5 - -elle ne relève pas d’abord de la réglementation, mais de la volonté (et de l’autonomie) managériale locale de l’expérimenter là où ses conditions sont réunies. Le mieux que la réglementation puisse faire, c’est de la rendre possible ;

6 - les niveaux national et local de la concertation sont complémentaires :

– le niveau national permet une vue d’ensemble par comparaison des initiatives fortes ;
– le niveau local apporte l’expérience irremplaçable des dysfonctionnements concrets, souvent à cheval sur plusieurs dimensions fonctionnelles. Il se nourrit des informations reçues du niveau national, dont il permet de tester la pertinence et qu’il alimente à son tour en illustrations et idées nouvelles. Son socle, c’est le traitement des plaintes. Mais son domaine peut aller bien au-delà - surtout s’il existe une synergie avec la concertation nationale.
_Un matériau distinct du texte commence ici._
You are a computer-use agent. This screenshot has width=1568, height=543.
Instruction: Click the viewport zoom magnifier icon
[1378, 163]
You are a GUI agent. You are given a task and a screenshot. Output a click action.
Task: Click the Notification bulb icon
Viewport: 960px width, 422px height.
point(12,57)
IV - LE « SERVICE PUBLIC » S’EPROUVE LOCALEMENT A TRAVERS LES EPREUVES, comme attentes concrètes dont l’importance pour la société et l’économie locales est ressentie à l’occasion de la crise d’une activité de service public comme celle de la SNCF ou des transports publics locaux, de La Poste ou d’EDF. Ces crises sont l’occasion pour une opinion publique locale de se constituer en s’exprimant et de pousser à des expérimentations locales de sortie de crise. À la différence de Mai 68, le mouvement social de fin 1995 connaît pour la première fois ses points forts en province (Marseille, Toulouse…) et pas à Paris.
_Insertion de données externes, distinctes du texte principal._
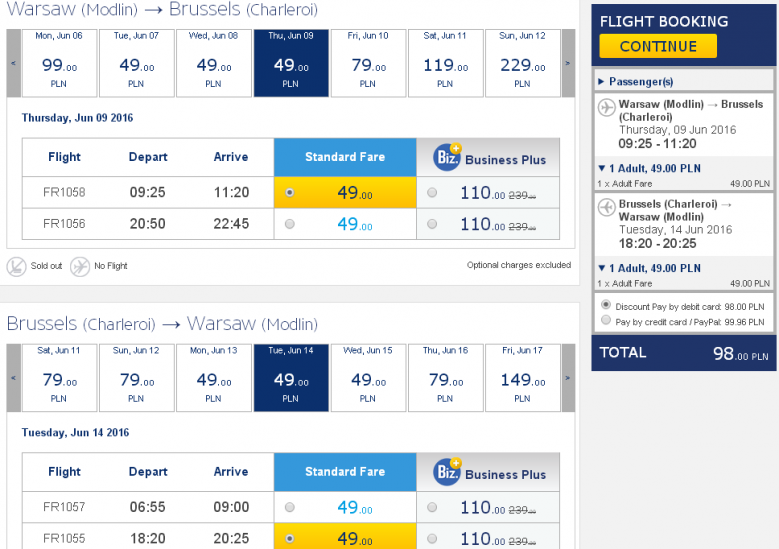The height and width of the screenshot is (549, 779).
Task: Click outbound plane icon in booking summary
Action: 607,107
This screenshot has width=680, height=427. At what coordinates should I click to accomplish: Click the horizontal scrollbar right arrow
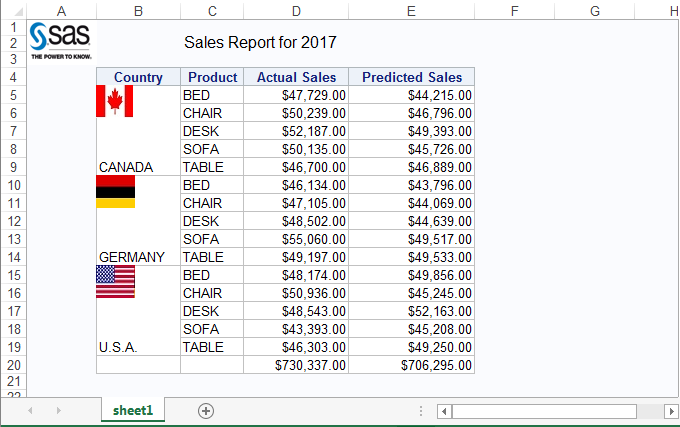670,411
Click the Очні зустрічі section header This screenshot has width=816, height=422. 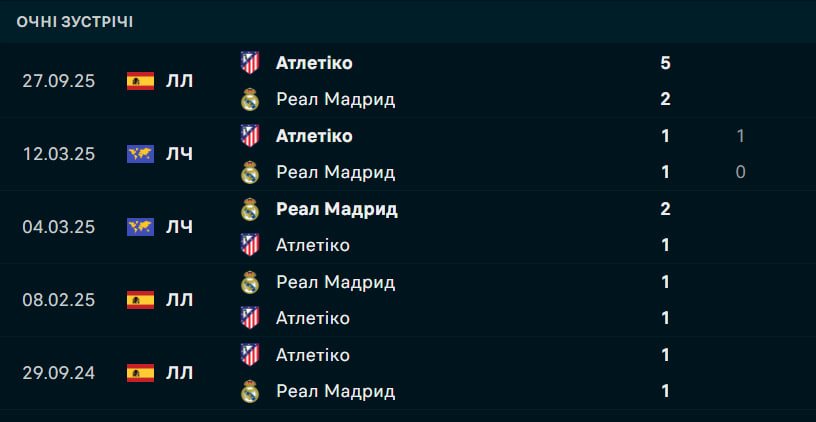75,21
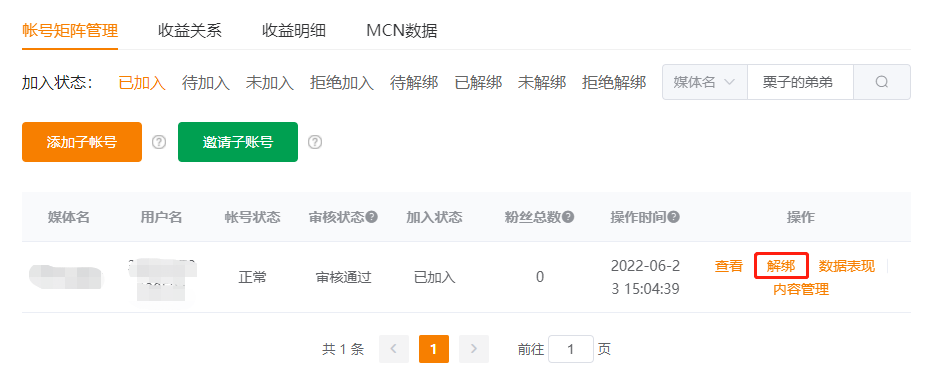The width and height of the screenshot is (940, 383).
Task: Click info icon next to 粉丝总数 header
Action: [568, 217]
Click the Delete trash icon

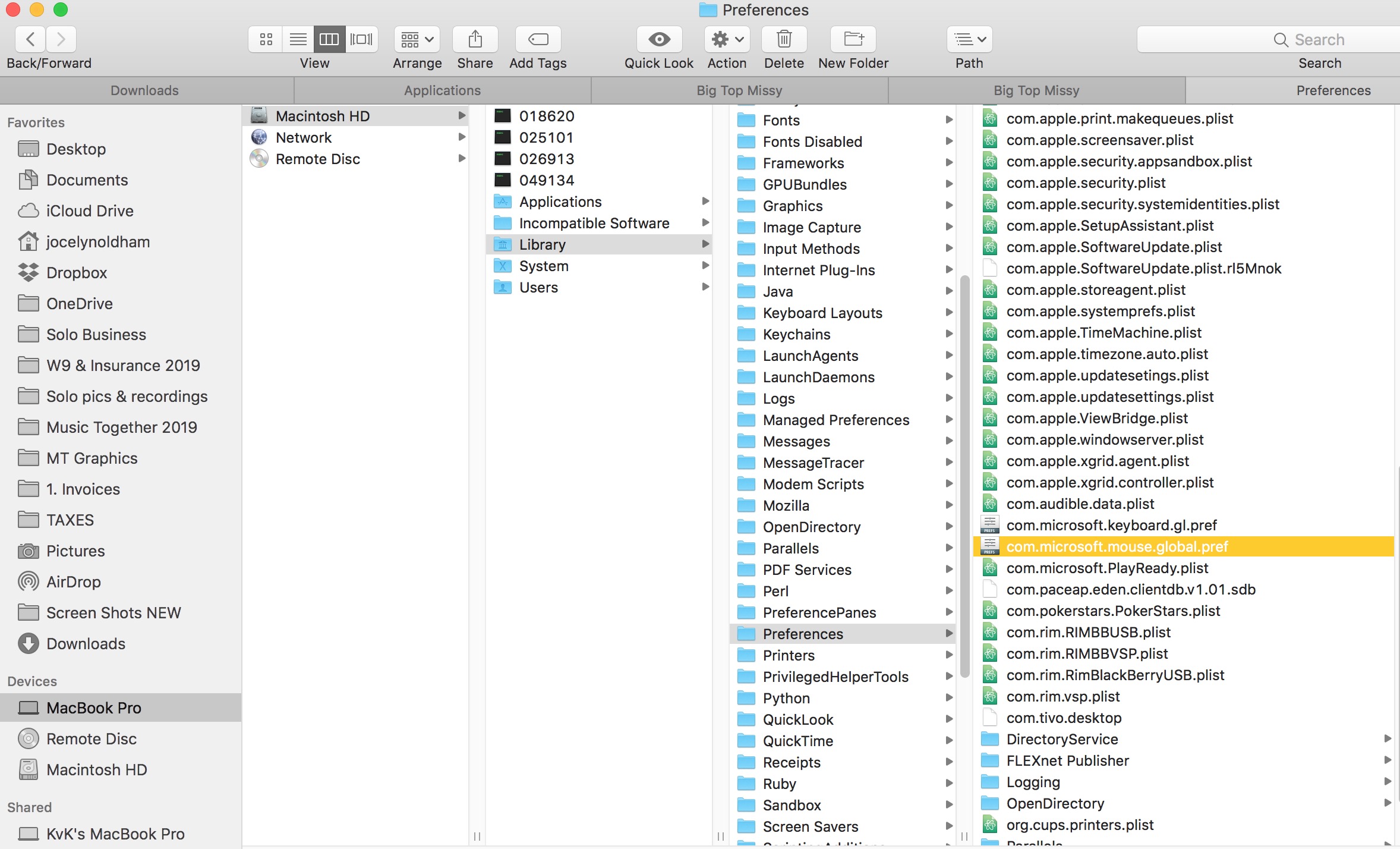point(784,39)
Du fait de la proximité des relations sociales locales, qualitativement différentes de l’espace national, cette co-existence au niveau local d’exigences de service public et d’un système politico-représentatif en transformation peut donner lieu :

– soit à une récupération notabiliaire qui relance la suprématie d’un centralisme masqué, et passe des compromis avec les oligopoles privés,

– soit à l’expérimentation d’une conception relationnelle du service public basée sur des formes de concertation locale (comités d’usagers) entre les différents acteurs (à l’initiative des associations d’intérêt général), partenaires d’une activité de service public.
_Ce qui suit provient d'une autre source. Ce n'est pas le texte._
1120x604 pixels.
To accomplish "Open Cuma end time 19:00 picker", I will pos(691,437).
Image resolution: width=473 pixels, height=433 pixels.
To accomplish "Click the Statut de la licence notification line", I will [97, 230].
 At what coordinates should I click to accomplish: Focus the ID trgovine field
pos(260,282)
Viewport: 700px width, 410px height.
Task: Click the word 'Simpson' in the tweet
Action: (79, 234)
V - L’AUTONOMIE DU NIVAU LOCAL (ET SON UTILISATION) SERA DANS LES PROCHAINES ANNEES L’EPREUVE DE VERITE DU « SERVICE PUBLIC ».

Sa vision jacobine l’identifie avec un mode de gestion centralisé et autoritaire qui réduit le niveau local à un rôle d’assisté et y empêche tout dialogue direct entre acteurs potentiels (élus-décideurs, usagers-citoyens et leurs associations d’intérêt général, opérateurs publics, professionnels,…). C’est cette pratique jacobine du « service public », prétendant s’appliquer uniformément du centre par l’exceptionalité du droit public, qui est en crise. Sa légalité est remise en cause par les directives européennes et sa légitimité en est affaiblie parce qu’elle est fondée sur une représentation qui n’est organisée qu’au sommet - et non sur les besoins sociaux des usagers-citoyens exprimés aux différents niveaux territoriaux pertinents.